An interesting observation about pure red light



  • Brightness matters, big time - even with nothnig but pure red light.

    So, I was sitting here in my room with my two red FEIT LED lights on (they're in floor lamps). One of them is literally right next to me (to my right) about a foot and a half to 2 feet away from my right shoulder (I can see it out of the corner of my eye). The other is probably 8 or 9 feet away to my left, but I have to kind of look over my shoulder to see it.

    A few minutes ago, I decided to turn the light off that's right next to me. When I did, I immediately noticed a difference in the way that I feel; I began feeling less alert - or something. More relaxed, maybe. It's worth mentioning here that I have f.lux set to 1187K (1200K with one press of Alt+Page Down because otherwise everything is a little washed out), and I have changed my monitor's built-in settings to have 0 brightness and I reduced Blue and Green all the way down to zero while leaving Red at 50.

    So, we all need to pay attention to the brightness of light, not just its color temperature.

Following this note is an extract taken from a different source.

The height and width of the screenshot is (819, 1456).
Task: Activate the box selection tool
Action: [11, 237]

When you can't control the color temperature (or for when you don't have f.lux), it's far better to lower the brightness. If that means replacing your light's toggle switches with dimmers, then do so, even if you have to replace expensive LEDs that aren't dimmable with ones that are. Of course, then you'd have the best excuse to finally go out and get some smart lighting for use at night before bedtime.

    If you're wondering how I feel about FEIT's red LED lights, well, I like them so much that I would love to shout it from the rooftops and get everyone to buy some so that they can have pure red light during the last hour or two of their day..


  • f.lux team

    It is definitely possible, one study (from RPI I believe) found some alerting effects, although no studies have managed to to repeat it, so no one's sure what's happening.



  • @lorna said:

    It is definitely possible, one study (from RPI I believe) found some alerting effects, although no studies have managed to to repeat it, so no one's sure what's happening.

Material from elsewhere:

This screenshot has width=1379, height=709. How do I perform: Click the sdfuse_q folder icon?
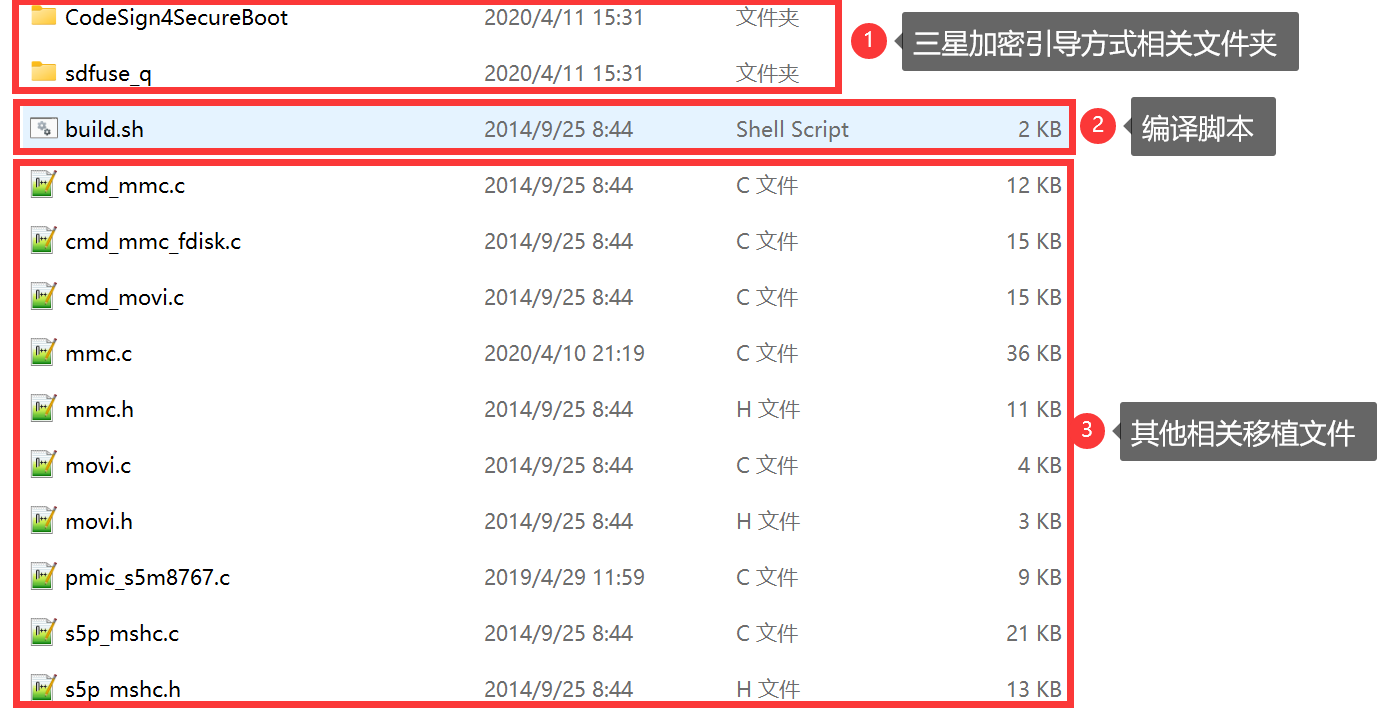[43, 73]
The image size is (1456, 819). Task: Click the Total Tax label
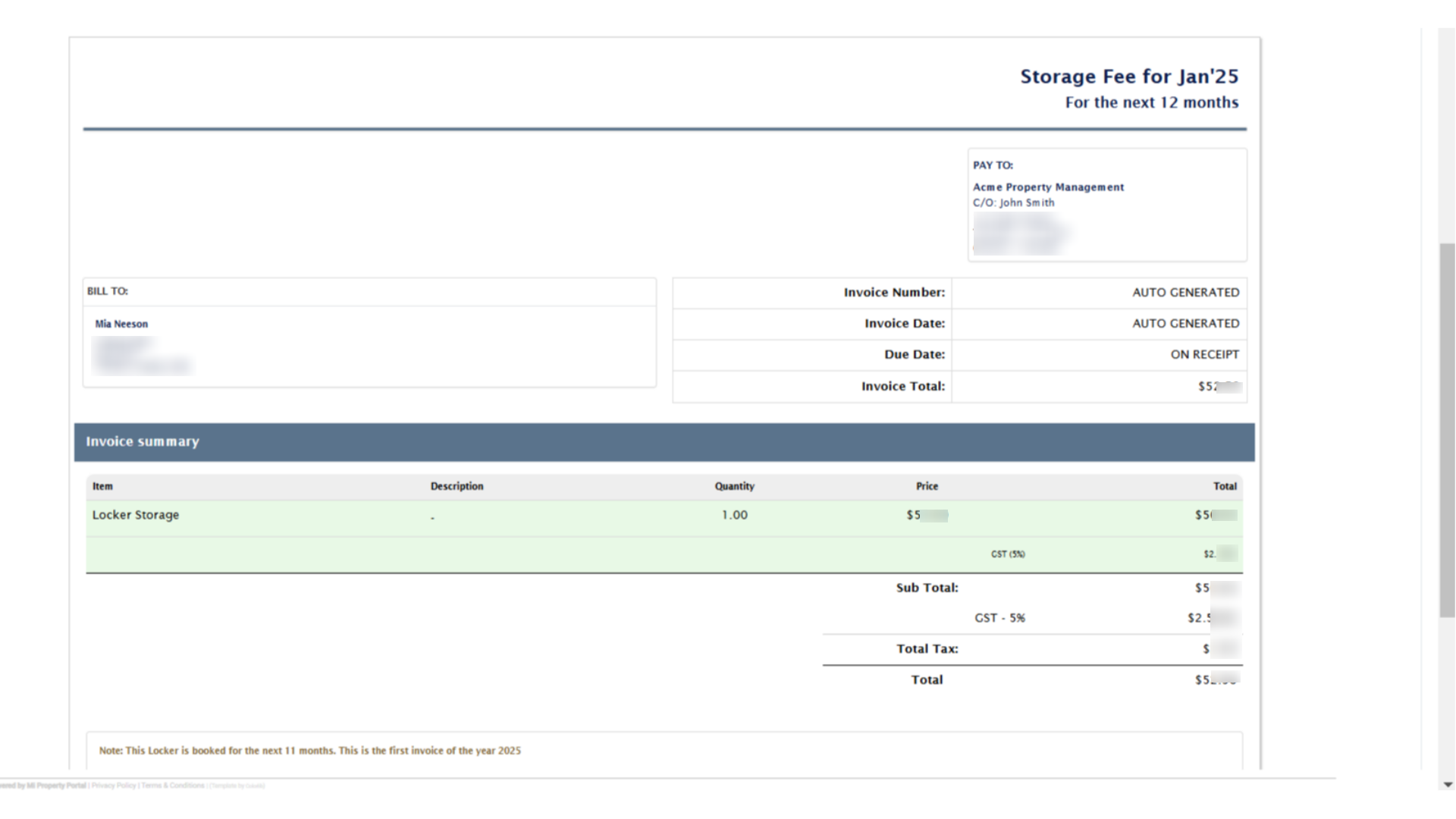(x=927, y=649)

    Do you mean with bright red light, or just red light in general?


  • f.lux team

    Very bright red light, I'll have to find the paper for you.



  • @lorna said:

    Very bright red light, I'll have to find the paper for you.

    Oh thank you. It makes perfect sense to me though because after all, there are millions of years of evolution that created a natural reaction to bright light (so, not just the color). Perhaps it's a natural reaction to the contraction of the pupils. Of course, I assume that there's much more to it than that, if that's even a part of it. After all, with the redshift effect of the sun beginning in the afternoon and continuing throughout the evening, the brightness of its light here on Earth also gets dimmer and dimmer until finally the part of Earth that we're standing on has turned completely away from the sun.

    So I imagine that if we lived in a strange world where the sun was always in the same spot in the sky but simply changed color without the brightness changing at all, then all we would need to do with our indoor lighting is change its color and we could even sleep with bright red light.


  • f.lux team

    Here is one paper on the topic. Dr Mariana Figuiero is a leading researcher on the effects of color and light, look for her TED talk too, she's fighting the good fight: http://badraccoon.gr/wp/wp-content/uploads/2015/01/Alerting-effects-of-short-wavelength-blue-and-long-wavelength-red-lights-in-the-afternoon_2013_Physiology-Behavior.pdf



  • Wow. That looks like quite a read. I'll have to take a nap either before or immediately after this one!